▸ PROVIDED DATA:
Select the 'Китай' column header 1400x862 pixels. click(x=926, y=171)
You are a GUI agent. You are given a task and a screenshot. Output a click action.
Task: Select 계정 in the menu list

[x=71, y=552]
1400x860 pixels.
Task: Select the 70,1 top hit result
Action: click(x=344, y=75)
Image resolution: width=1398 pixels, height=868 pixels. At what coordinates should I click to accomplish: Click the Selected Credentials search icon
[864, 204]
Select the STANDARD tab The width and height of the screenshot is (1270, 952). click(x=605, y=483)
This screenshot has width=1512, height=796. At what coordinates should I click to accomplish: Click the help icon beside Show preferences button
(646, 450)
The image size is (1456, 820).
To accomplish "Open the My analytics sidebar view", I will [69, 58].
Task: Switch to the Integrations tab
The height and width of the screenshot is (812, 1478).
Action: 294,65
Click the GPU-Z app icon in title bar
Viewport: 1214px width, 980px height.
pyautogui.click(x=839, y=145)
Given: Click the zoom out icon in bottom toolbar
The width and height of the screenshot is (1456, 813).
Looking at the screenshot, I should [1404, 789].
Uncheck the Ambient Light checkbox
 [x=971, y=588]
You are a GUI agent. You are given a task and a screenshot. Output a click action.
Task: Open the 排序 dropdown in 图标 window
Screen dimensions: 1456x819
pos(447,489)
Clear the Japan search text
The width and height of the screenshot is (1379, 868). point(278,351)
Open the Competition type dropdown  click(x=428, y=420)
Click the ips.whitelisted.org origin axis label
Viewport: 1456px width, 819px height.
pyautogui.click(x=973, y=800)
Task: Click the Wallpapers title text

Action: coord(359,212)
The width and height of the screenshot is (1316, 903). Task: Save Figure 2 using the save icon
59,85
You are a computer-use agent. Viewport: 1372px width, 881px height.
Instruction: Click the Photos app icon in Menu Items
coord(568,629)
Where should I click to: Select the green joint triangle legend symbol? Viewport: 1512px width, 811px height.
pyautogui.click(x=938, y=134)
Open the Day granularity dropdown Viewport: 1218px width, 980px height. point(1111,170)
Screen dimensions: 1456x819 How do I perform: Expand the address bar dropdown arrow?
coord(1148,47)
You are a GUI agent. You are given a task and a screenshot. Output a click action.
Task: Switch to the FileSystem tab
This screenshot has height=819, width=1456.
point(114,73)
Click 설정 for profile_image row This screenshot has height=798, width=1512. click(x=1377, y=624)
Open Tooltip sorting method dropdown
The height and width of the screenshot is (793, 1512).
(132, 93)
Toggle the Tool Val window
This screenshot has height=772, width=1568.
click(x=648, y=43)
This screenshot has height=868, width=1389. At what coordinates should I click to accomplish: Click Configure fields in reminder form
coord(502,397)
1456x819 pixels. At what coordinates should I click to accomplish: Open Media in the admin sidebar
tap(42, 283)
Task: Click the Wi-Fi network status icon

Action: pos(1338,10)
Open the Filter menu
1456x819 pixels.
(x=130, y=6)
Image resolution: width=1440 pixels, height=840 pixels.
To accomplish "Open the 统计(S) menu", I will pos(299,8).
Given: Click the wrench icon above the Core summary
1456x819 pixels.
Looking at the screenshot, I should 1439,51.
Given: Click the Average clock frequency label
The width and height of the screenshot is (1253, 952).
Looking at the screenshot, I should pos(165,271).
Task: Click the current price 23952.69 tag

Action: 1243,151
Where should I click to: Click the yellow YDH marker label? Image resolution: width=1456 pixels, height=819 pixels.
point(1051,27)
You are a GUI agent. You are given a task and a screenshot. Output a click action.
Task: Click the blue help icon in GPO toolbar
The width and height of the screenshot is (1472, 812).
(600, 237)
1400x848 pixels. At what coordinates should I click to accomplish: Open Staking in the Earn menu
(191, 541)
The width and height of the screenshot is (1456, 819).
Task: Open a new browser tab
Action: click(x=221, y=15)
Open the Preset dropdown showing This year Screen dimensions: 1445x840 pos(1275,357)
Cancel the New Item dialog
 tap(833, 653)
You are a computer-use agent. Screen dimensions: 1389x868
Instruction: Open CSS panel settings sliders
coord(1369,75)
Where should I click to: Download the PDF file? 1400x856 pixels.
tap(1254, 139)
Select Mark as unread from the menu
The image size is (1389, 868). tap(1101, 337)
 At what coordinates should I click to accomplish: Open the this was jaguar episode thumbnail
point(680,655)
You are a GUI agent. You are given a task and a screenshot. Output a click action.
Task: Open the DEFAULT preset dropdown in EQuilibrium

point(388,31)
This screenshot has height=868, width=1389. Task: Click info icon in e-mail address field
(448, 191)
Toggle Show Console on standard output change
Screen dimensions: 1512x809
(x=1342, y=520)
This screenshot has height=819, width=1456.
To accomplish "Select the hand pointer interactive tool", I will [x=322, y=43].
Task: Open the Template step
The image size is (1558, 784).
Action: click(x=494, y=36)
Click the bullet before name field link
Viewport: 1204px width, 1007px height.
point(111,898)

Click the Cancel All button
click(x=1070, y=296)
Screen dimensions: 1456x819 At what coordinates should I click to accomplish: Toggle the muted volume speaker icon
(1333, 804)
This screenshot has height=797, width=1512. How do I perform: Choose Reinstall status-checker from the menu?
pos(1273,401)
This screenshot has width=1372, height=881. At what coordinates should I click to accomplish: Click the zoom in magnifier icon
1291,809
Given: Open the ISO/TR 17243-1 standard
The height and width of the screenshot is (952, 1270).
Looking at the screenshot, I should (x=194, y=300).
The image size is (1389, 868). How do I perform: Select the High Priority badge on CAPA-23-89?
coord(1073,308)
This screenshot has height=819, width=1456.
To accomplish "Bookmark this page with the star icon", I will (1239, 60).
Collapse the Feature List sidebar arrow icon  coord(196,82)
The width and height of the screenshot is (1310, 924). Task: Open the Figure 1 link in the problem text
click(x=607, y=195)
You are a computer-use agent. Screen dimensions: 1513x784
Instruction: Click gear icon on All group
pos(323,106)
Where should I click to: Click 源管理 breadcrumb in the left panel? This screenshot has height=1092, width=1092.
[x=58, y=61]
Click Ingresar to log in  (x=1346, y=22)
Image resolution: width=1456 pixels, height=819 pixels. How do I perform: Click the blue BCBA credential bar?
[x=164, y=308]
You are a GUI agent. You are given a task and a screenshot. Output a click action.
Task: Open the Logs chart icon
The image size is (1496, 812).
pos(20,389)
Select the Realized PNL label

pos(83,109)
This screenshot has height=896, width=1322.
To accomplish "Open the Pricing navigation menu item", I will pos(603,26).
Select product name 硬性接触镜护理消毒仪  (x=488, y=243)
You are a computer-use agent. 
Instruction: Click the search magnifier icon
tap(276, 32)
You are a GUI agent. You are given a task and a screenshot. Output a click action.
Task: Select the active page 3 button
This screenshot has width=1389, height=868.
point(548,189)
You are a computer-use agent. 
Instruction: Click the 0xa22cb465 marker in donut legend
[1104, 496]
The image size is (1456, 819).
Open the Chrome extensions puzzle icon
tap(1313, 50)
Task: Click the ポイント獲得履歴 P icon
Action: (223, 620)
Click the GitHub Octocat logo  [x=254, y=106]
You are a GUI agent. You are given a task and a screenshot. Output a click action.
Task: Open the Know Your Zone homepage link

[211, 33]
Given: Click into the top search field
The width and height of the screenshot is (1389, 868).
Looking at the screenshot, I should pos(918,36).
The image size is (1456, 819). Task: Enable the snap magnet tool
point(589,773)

▸ YOUR OBJECTIVE: Whenever "will" occurs in a line of the entries, copy that line.

▸ YOUR SOLUTION:
To accomplish "Open the My analytics sidebar view", I will [69, 58].
To accomplish "Open the 统计(S) menu", I will pos(299,8).
To accomplish "Select the hand pointer interactive tool", I will [x=322, y=43].
To accomplish "Bookmark this page with the star icon", I will (1239, 60).
To accomplish "Open the Pricing navigation menu item", I will pos(603,26).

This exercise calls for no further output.